Nùcleo de Teatro de Rua ELT

Wednesday, April 26, 2006

TEATRO DE RUA, QUESTÕES IMPERTINENTES



Por Luis Alberto de Abreu
Extraído do "Cadernos da ELT" nº 1 , Jun/04

A instalação de um Núcleo de investigação em torno do teatro de rua era uma idéia discutida e um desejo acalentado há algum tempo dentro da Escola Livre. As razões que justificaram sua implantação são várias. Uma delas é o significativo impulso que as manifestações teatrais na rua, nas praças, galpões, fábricas, casas e outros espaços não convencionais, ganharam nos últimos vinte anos, multiplicando grupos e motivando experiências estéticas diversas. Ficou evidente que os edifícios teatrais, reduzidos em número, não davam mais conta nem da demanda de espaços, nem das propostas estéticas para as quais era imprescindível o estabelecimento de uma nova relação com o público e com o próprio material artístico. Nos últimos trinta anos, o antigo e eficiente palco italiano e sua tradicional e sólida relação palco-platéia pareceu não mais dar conta de uma série de novas propostas.


Outra razão que justificou a criação do núcleo de pesquisa foi o esforço de alargar o horizonte de atuação da Escola Livre, torná-la visível no bairro onde ela se encontra, agregar novos contingentes de público e criar espetáculos que, com uma necessidade mínima de logística e aparato cênico, pudessem ganhar outros bairros, praças e intervir culturalmente nos espaços abertos da cidade. Paradoxalmente, são esses espaços com a maior afluência de cidadãos, são essas "ágoras" que recebem menos investimentos culturais. Numa sociedade que cultua e privilegia os espaços privados, ruas e praças são, em geral, solenemente desprezadas – exceção feita aos shows de entretenimento em datas cívicas e vésperas de eleições.


No entanto, ruas e praças públicas são ainda espaços privilegiados do exercício da cidadania, são ainda os territórios de encontro de uma cidade. E apesar da tendência ao insulamento que se verifica nos grandes centros urbanos, qualquer mudança social e cultural de alguma importância passa pelas ruas e praças.


Outra razão de peso foi simplismente a premência do tempo. A proximidade de eleições municipais sempre faz balançar perigosamente sobre uma escola pública de artes a espada de Dâmocles, que atende pelo nome de "continuidade". Infelizmente a cultura move-se ao sabor dos ventos instáveis da política e não é raro perceber todo um esforço de desenvolvimento cultural transformado em terra arrasada por um novo inquilino no poder. Por isso não queríamos correr o risco de deixar a pesquisa de uma área importante da manifestação teatral para um futuro incerto.

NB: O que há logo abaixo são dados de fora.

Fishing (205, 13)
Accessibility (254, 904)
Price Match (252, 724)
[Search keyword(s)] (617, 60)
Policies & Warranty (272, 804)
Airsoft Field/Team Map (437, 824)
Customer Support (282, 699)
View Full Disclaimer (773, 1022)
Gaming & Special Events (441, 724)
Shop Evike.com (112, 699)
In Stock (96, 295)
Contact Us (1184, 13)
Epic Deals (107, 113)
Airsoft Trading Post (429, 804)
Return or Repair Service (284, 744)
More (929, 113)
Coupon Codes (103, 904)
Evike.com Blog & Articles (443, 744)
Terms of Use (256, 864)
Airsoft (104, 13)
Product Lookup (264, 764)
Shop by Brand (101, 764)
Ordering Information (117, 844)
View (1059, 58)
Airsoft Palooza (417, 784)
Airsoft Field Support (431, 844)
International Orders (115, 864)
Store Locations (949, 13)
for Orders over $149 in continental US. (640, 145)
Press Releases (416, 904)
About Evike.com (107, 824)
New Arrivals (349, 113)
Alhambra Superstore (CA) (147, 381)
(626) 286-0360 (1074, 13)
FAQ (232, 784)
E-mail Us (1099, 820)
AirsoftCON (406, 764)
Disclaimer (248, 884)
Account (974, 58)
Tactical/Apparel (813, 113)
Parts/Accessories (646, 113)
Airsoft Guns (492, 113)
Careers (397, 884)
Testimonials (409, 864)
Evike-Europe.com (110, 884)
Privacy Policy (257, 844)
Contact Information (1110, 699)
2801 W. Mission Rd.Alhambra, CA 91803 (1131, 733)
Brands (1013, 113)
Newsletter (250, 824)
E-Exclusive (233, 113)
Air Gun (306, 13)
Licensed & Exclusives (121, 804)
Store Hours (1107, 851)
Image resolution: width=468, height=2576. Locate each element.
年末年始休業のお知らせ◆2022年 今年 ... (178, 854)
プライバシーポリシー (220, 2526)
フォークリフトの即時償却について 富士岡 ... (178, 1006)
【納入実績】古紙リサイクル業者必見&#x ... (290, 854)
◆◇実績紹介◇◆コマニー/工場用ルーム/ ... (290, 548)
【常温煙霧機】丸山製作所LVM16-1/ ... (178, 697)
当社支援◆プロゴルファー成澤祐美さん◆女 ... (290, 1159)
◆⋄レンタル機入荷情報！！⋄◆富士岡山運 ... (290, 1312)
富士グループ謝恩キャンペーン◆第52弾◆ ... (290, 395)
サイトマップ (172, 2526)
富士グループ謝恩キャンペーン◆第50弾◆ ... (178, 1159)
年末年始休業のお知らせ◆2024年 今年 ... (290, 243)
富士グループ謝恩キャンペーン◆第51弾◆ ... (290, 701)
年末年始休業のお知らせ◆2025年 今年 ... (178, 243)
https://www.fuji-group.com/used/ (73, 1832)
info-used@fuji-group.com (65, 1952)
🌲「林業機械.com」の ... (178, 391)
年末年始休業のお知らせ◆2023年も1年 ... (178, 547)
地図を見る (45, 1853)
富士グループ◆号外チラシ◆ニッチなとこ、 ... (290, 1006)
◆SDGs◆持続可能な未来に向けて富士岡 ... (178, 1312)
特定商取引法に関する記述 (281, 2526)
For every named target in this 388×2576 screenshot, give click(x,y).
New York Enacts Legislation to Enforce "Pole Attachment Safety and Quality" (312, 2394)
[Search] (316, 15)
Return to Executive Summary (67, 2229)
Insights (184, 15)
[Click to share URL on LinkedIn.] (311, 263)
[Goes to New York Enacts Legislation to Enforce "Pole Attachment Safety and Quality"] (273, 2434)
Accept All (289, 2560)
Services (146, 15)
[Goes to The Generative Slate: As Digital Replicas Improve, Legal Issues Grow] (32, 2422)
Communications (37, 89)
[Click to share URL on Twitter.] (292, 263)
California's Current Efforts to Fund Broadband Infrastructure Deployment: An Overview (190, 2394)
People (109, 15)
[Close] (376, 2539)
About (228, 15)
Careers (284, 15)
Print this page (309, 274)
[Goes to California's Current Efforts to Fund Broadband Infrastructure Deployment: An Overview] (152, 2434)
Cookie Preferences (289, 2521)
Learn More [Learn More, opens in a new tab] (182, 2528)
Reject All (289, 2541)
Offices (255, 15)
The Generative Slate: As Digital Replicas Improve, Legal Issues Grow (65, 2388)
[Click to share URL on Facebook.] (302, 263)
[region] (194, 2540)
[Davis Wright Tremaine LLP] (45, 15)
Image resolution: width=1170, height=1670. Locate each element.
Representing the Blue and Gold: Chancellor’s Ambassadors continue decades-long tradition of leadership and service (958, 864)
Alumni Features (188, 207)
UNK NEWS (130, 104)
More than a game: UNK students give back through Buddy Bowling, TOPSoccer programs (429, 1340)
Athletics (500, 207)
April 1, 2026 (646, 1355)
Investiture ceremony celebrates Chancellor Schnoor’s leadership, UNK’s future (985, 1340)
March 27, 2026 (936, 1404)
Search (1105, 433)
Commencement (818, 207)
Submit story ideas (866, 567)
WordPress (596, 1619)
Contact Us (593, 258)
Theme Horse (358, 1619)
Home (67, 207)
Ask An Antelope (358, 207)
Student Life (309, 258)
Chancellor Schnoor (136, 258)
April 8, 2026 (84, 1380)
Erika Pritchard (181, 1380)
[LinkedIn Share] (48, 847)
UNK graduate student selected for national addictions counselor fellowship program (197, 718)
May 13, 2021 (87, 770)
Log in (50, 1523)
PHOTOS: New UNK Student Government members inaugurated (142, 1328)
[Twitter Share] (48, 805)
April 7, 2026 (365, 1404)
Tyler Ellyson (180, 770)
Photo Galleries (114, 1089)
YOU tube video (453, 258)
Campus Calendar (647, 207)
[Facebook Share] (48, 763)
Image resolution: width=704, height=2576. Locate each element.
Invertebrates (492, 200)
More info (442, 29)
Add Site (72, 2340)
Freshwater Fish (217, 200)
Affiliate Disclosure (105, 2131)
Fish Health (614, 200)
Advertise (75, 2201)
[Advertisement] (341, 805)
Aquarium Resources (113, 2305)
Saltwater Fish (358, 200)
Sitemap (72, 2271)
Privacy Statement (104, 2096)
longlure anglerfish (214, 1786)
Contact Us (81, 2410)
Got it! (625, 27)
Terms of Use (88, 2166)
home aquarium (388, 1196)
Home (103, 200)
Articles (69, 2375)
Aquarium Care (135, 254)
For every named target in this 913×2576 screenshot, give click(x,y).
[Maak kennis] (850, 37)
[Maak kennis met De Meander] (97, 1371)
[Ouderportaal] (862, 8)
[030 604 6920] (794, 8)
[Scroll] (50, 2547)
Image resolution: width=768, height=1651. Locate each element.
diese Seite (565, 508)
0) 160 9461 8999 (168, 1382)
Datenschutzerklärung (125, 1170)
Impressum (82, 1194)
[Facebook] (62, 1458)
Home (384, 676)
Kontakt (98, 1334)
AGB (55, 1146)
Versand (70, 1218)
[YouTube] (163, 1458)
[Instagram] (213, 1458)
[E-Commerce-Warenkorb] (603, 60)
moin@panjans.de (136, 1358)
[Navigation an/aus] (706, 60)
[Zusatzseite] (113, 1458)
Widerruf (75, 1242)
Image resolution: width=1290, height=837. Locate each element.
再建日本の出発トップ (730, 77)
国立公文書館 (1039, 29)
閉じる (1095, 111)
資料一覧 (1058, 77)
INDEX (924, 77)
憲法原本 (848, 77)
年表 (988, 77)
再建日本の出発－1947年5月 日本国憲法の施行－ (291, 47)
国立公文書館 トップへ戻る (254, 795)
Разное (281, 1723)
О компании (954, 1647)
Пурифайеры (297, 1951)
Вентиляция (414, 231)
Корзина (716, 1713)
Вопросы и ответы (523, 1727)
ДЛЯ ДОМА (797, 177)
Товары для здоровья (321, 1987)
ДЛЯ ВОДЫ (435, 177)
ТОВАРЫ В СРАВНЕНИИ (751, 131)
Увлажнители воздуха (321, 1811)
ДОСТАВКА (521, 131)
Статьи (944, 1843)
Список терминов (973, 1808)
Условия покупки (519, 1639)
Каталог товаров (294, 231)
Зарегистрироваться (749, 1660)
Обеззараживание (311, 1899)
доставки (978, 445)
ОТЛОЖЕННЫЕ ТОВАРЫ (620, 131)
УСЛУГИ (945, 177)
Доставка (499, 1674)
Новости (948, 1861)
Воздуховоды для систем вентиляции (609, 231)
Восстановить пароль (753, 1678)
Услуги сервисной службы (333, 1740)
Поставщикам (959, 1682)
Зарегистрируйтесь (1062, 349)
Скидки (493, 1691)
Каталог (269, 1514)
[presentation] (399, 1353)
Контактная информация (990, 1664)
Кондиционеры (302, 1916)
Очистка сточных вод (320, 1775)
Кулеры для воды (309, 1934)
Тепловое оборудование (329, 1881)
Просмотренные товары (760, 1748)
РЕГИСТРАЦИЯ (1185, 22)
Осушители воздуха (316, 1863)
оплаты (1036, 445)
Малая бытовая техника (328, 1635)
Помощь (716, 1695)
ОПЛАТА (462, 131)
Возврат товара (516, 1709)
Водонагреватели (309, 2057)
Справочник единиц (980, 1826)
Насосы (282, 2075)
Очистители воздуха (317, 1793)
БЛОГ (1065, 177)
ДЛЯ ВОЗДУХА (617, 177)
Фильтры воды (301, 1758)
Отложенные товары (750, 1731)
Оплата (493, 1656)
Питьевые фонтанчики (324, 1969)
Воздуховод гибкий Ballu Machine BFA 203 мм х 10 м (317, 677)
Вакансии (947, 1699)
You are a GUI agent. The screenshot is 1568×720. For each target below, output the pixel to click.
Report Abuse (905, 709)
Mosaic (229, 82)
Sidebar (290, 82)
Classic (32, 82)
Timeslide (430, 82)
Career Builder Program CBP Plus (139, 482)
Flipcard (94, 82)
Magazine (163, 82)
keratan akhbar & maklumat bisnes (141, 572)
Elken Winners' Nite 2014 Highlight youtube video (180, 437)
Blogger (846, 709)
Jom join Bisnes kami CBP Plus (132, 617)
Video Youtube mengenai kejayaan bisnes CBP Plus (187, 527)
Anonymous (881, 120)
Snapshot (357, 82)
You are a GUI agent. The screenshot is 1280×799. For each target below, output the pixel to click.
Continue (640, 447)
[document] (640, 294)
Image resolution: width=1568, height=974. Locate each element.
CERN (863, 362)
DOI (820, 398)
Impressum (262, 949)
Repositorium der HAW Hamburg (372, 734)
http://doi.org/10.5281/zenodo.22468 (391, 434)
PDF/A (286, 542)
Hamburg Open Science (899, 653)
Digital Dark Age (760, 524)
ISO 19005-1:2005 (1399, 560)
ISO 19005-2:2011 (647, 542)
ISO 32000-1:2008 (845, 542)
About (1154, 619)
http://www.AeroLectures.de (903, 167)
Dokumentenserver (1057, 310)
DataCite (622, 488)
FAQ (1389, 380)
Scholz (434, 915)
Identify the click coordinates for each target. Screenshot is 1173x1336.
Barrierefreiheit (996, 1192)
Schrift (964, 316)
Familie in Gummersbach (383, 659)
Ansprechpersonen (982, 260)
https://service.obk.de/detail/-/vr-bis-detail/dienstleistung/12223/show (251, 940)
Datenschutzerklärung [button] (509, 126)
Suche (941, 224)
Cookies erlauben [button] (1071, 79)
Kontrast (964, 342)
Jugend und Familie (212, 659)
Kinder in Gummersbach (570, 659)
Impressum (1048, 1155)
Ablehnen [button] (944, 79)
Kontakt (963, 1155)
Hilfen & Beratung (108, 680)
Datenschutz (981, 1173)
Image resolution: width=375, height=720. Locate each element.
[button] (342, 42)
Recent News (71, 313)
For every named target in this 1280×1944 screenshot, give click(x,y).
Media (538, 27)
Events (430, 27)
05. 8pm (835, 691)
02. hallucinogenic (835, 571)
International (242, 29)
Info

Existiram muitas outras razões para a implantação do núcleo de pesquisa de teatro de rua, mas essas dormiam em nossa intuição e só foram despertadas a partir do trato com o próprio material de pesquisa.


O Núcleo de Teatro de Rua surgiu integrando o Núcleo de Técnicas Circenses, coordenado por Marcelo Milan; o núcleo de Dramaturgia, sob a supervisão de Luis Alberto de Abreu, e um núcleo de atores dirigido por Roberta Estrela D’Alva e Claudia Schapira. Após um ano de estudos, ensaios, levantamento de material, incursões cênicas em ruas e praças e, na iminência de levar à cena da rua o primeiro espetáculo dessa pesquisa, ainda é reconhecidamente cedo para qualquer teorização a respeito do assunto. No entanto, algumas reflexões e algumas questões teimam, de forma impertinente, em requerer desenvolvimento e respostas.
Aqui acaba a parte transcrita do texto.